- The data -
%%

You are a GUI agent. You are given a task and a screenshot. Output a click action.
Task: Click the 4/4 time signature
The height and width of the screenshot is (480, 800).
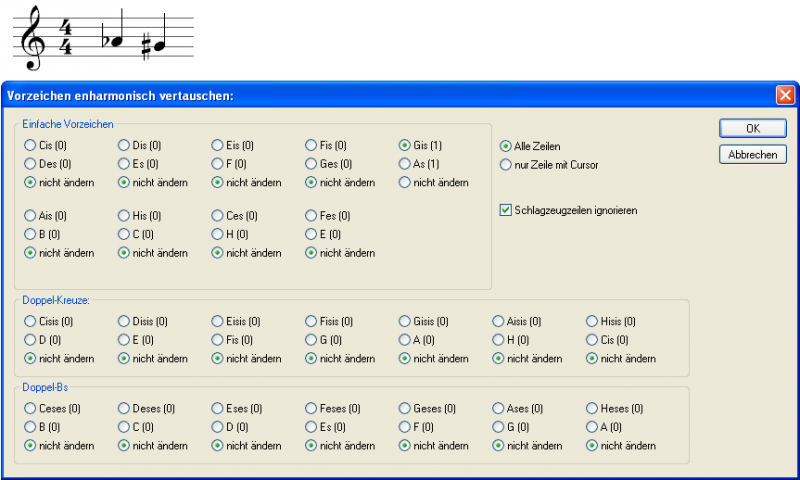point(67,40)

%%
%%

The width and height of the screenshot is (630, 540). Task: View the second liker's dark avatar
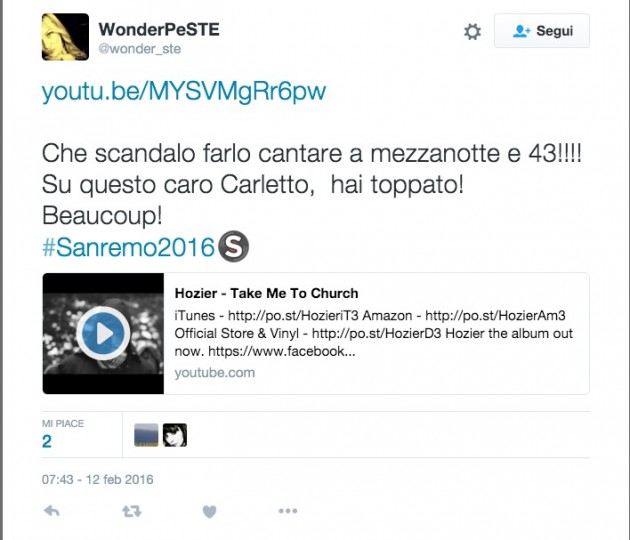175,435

%%

Update the lines starting at the one that contains "You are a GUI" and ending at the one that contains "point(67,40)" by replacing "screenshot" with "screen image" and leaving everything else unchanged. Omit the pictures from your answer.

You are a GUI agent. You are given a task and a screen image. Output a click action.
Task: Click the 4/4 time signature
The height and width of the screen image is (480, 800).
point(67,40)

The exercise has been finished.